Assume that MUL.D takes 6 execute cycles, DIV.D takes 10 cycles, ADD.D takes 2 cycles, DADDUI takes 1 cycle and the branch has a delay of 2 slots. Assume that there are no structural hazards, i.e., there are as many functional units as required to issue the instructions and start executing as soon as the operands are available. It is possible that multiple instructions may proceed to execution in the same cycle though more than one instruction cannot be issued in a single cycle.
Q1: Show the state of the processor when DIV.D has finished execution and is ready to write its result to the CDB for both dynamic scheduling and speculation. Primarily draw the state as shown in figures 3.10 and 3.13 (5E).

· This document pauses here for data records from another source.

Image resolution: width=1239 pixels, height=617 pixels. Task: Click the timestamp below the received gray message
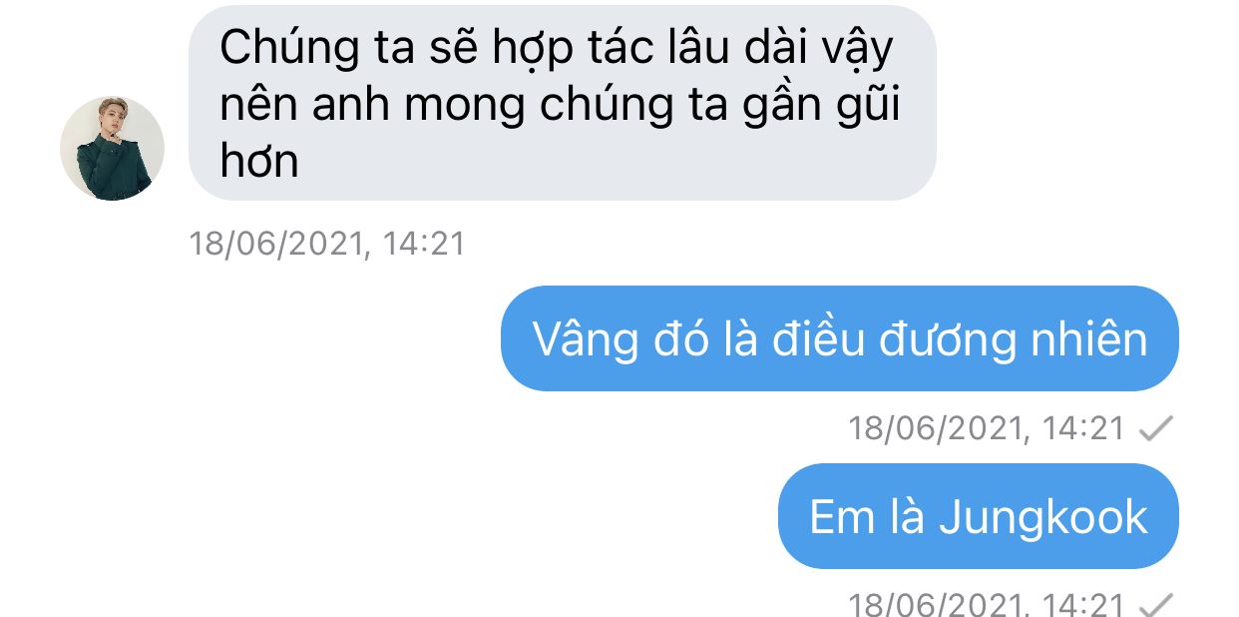click(x=327, y=244)
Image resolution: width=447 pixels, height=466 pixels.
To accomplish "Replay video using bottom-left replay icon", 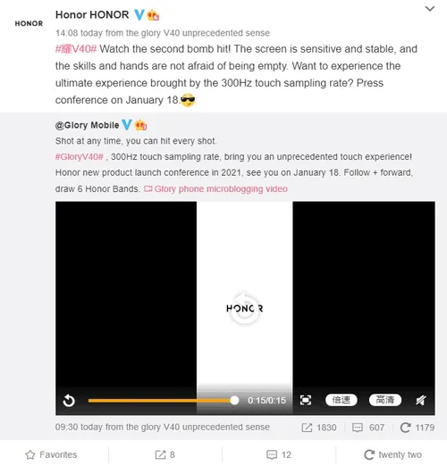I will click(69, 400).
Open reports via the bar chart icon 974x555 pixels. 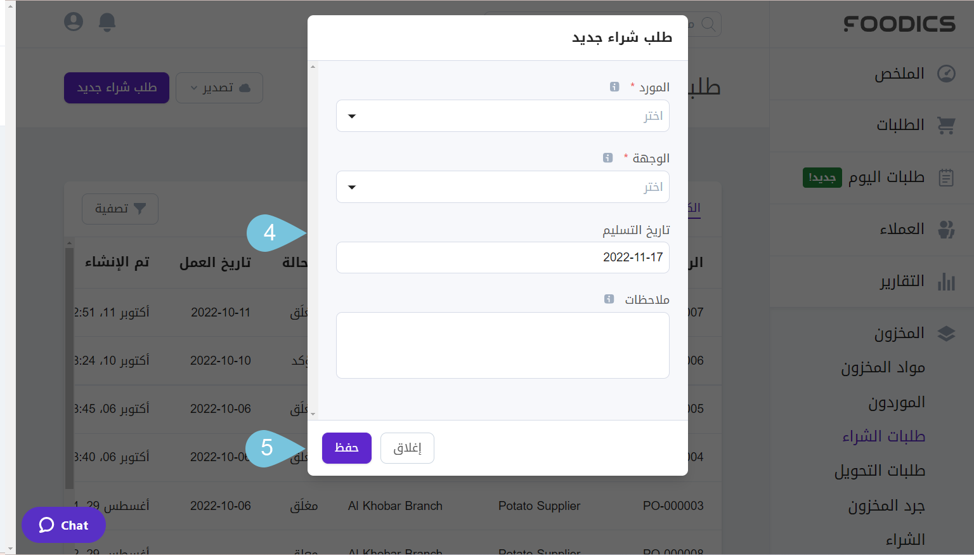pos(946,281)
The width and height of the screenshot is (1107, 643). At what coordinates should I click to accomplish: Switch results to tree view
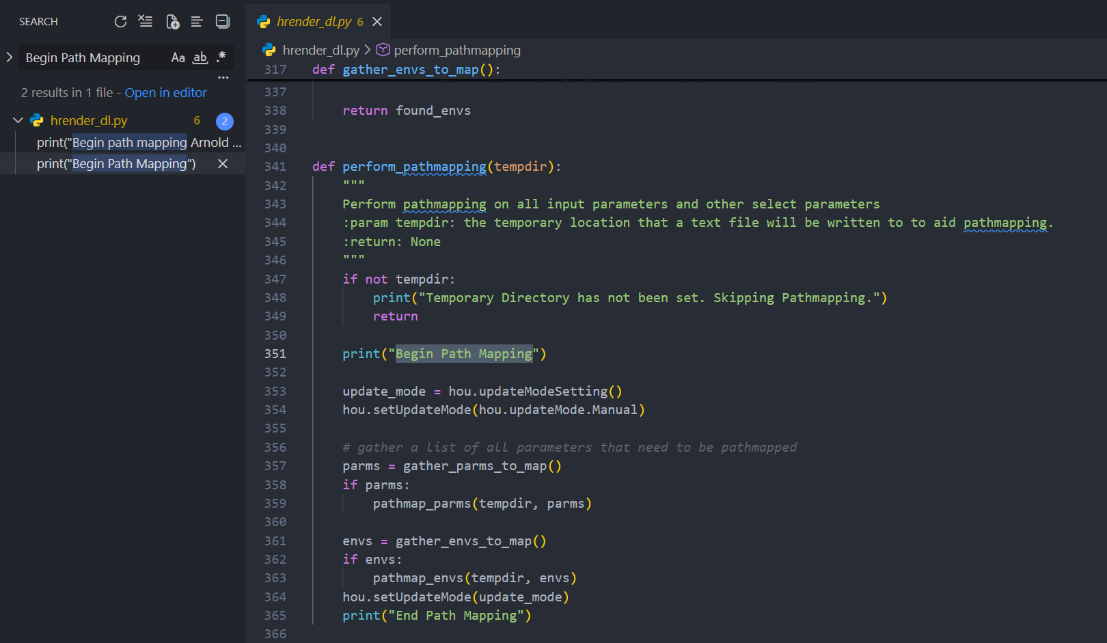[197, 22]
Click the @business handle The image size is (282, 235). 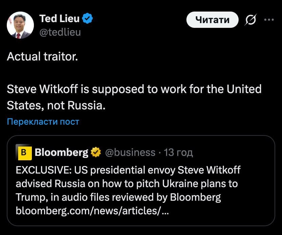coord(130,152)
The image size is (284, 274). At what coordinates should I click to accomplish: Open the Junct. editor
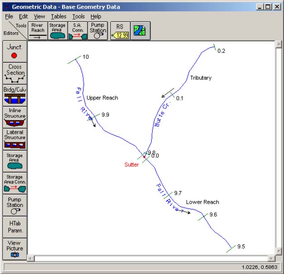[14, 51]
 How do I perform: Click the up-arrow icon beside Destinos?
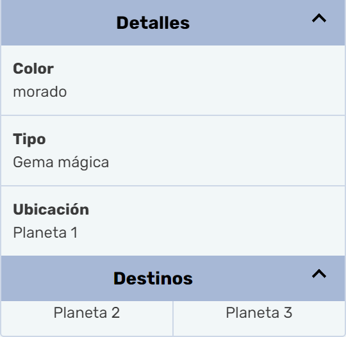[319, 274]
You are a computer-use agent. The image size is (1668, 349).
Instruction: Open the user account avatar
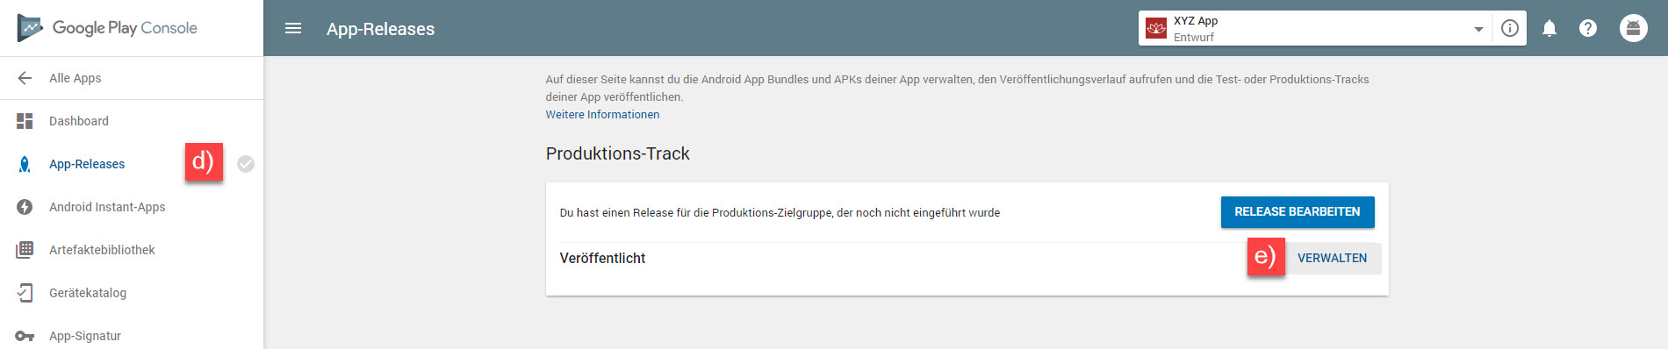(x=1634, y=28)
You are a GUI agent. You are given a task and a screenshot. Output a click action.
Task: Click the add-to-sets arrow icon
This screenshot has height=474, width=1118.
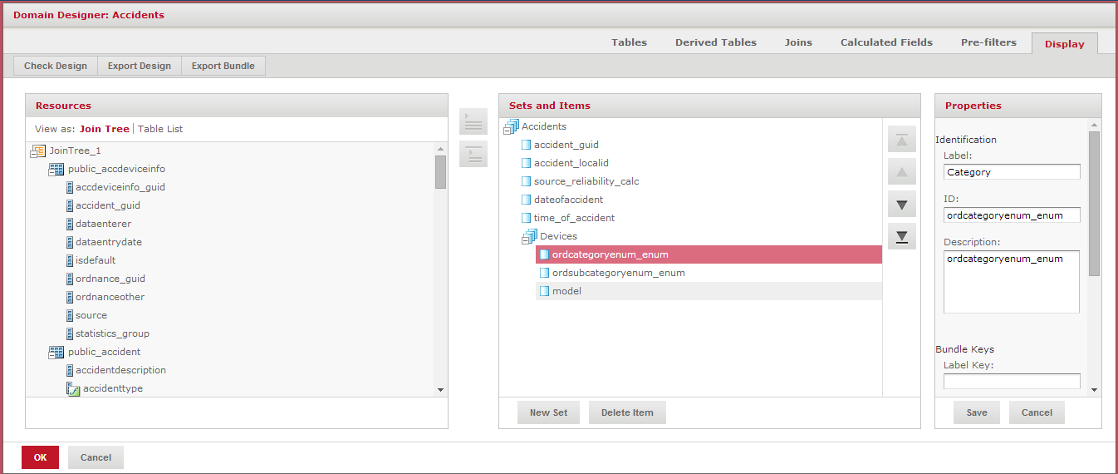473,121
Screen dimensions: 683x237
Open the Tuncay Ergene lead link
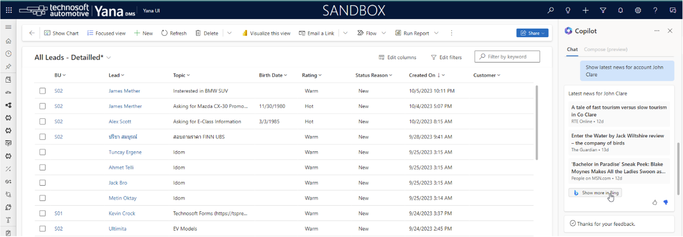coord(125,152)
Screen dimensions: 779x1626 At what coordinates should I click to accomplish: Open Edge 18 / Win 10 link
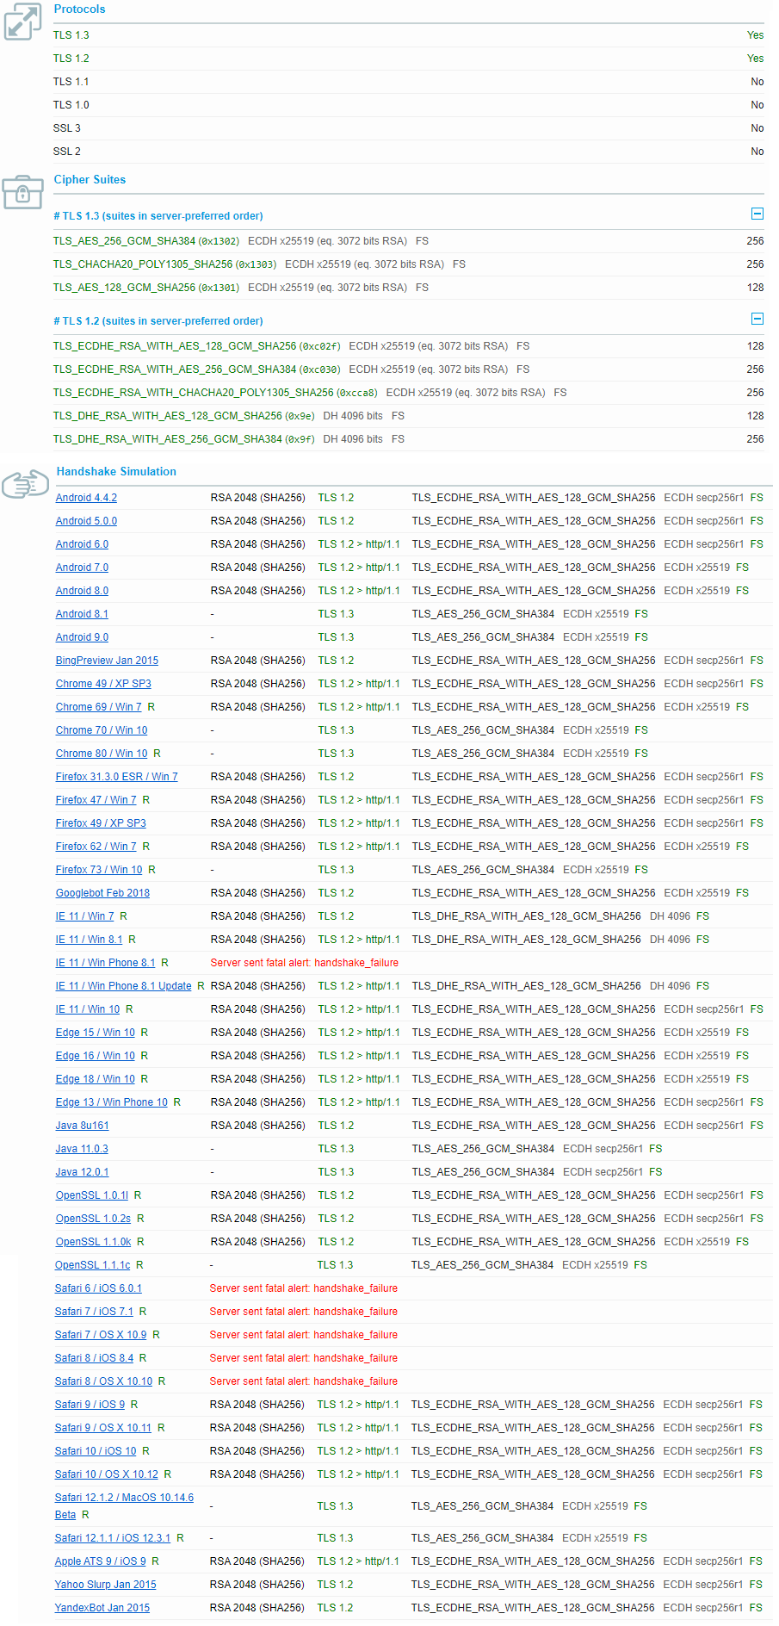95,1079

Q2: For this question, assume that the processor branch instruction computes the branch target after one execution cycle and the branch condition is evaluated after 3 execution cycles. So, the total branch delay is 4 cycles (1 ID + 3 EX). Assuming that there is no branch prediction and it is a simple pipeline processor with no dynamic scheduling or speculation, what is the total number of cycles needed to execute the above loop 3 times (Show the basic pipeline timeline for one iteration). Compute the same if there is branch prediction and the branch prediction is 100% accurate with speculation. What about if a branch target buffer is also being used with the speculative processor and has a 100% hit ratio? Repeat for the branch target buffer assuming that the first time in the loop the branch PC is not found in the BTB.